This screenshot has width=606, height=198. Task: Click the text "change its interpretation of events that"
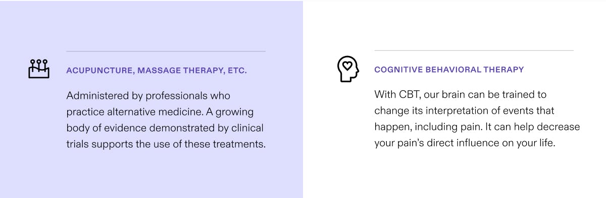click(x=464, y=111)
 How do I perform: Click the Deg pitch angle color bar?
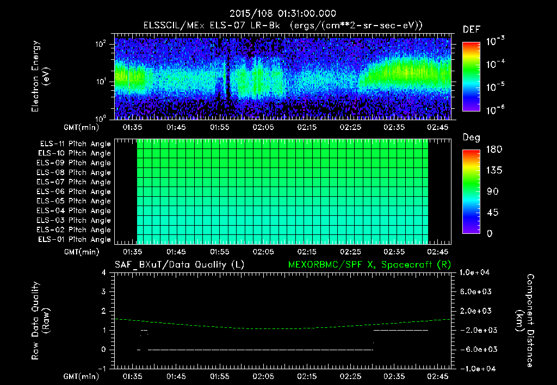472,191
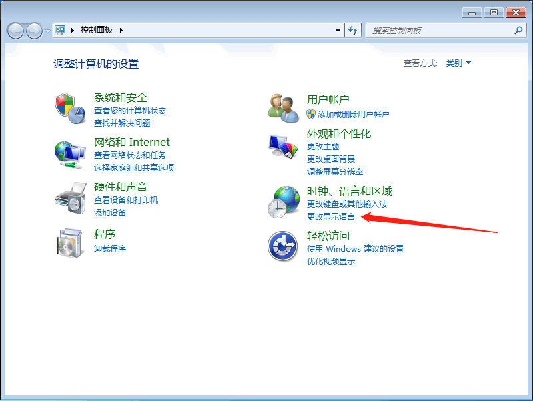The image size is (533, 401).
Task: Click the Hardware and Sound printer icon
Action: click(70, 198)
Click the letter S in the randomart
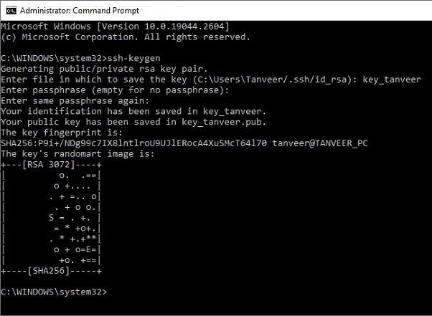This screenshot has width=432, height=316. pos(51,218)
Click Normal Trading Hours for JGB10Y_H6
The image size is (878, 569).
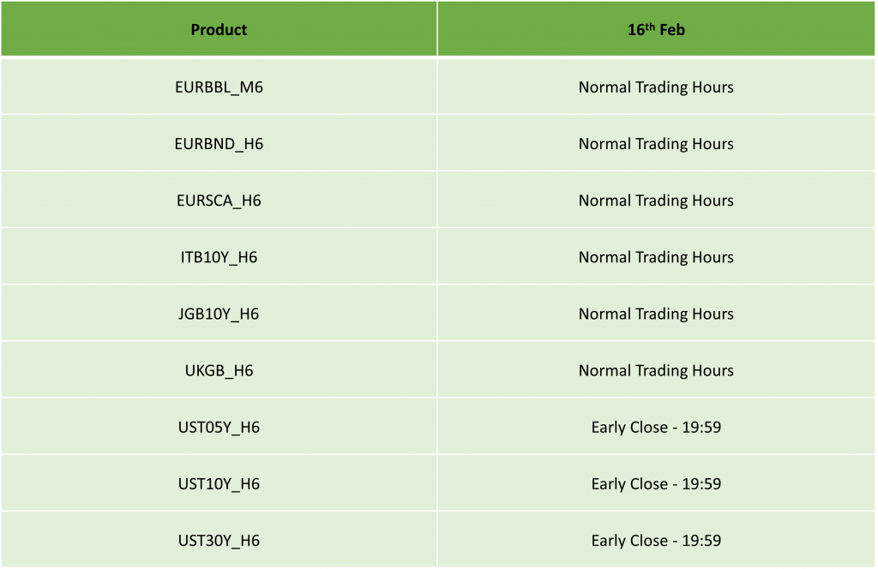click(x=656, y=314)
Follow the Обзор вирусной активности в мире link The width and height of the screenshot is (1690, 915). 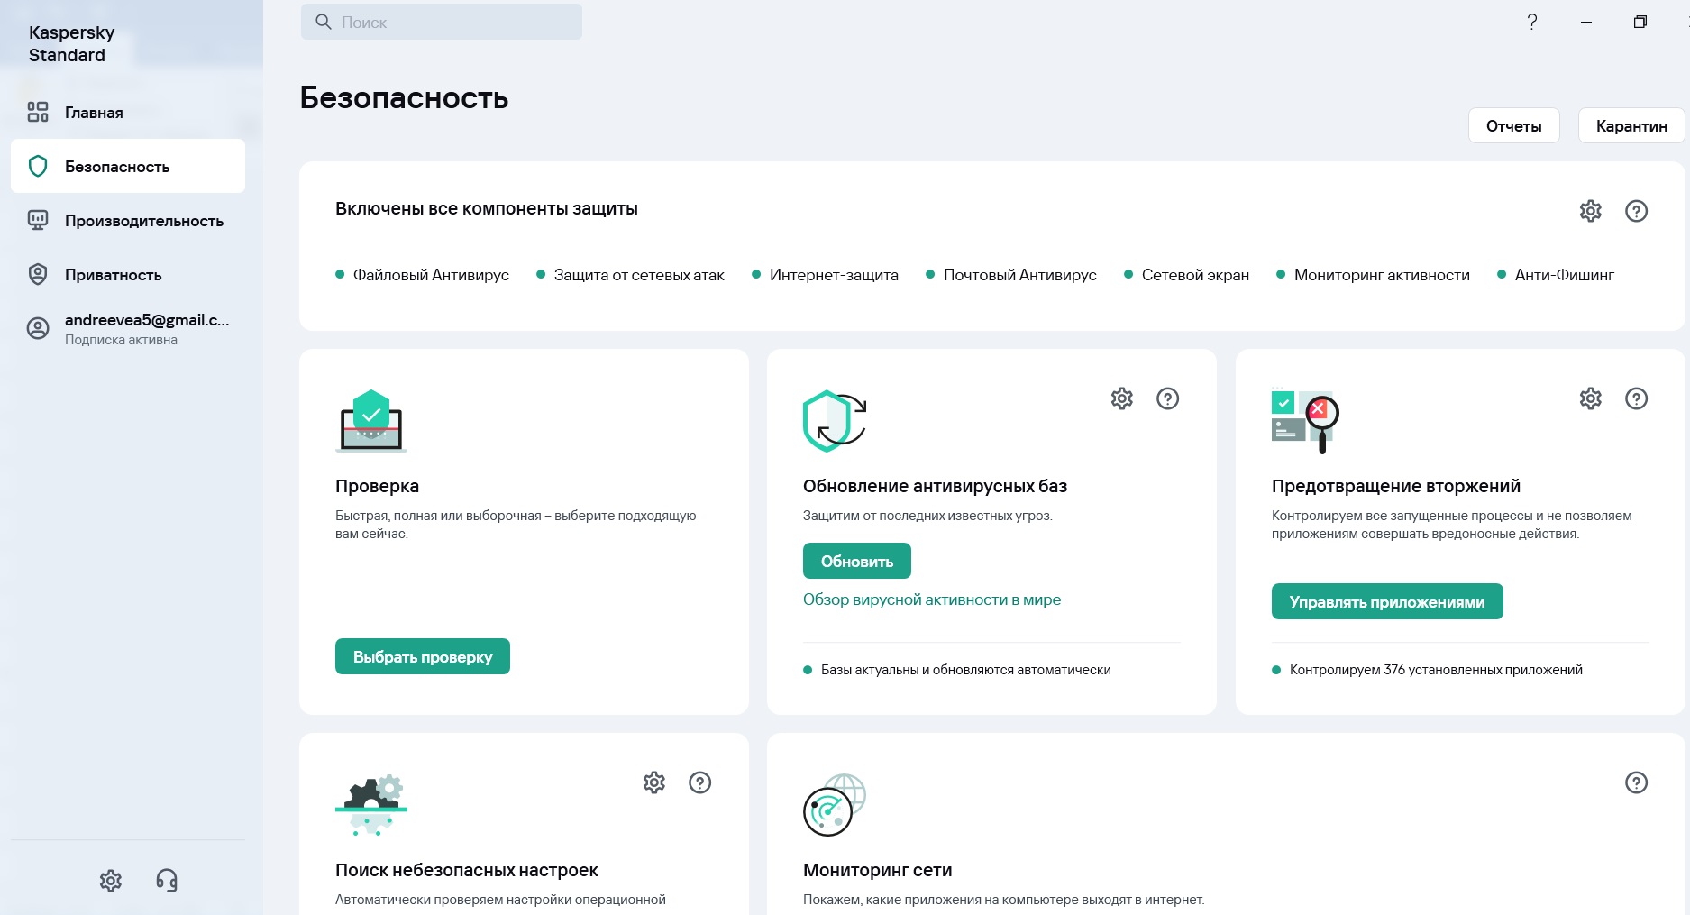(x=931, y=599)

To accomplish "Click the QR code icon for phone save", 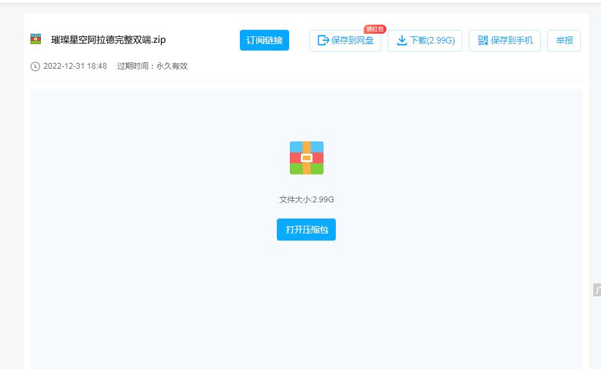I will [482, 40].
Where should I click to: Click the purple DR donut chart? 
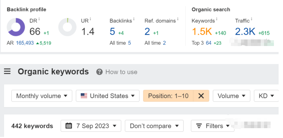tap(16, 27)
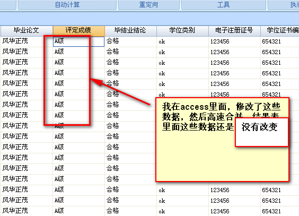
Task: Click the 学位类别 column header
Action: tap(182, 31)
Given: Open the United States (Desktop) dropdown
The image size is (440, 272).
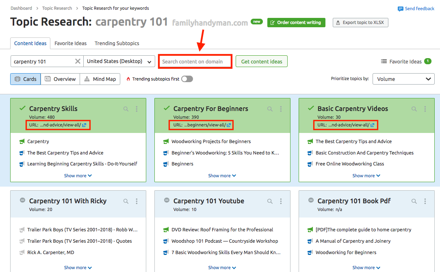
───
*TASK TO COMPLETE*.
Copying starts at the line containing "Given: Open the" and ends at the last line of the material above; repeat only those lines exactly and omit the pictures.

*REPLY TO THE TASK*.
Given: Open the United States (Desktop) dropdown
The image size is (440, 272).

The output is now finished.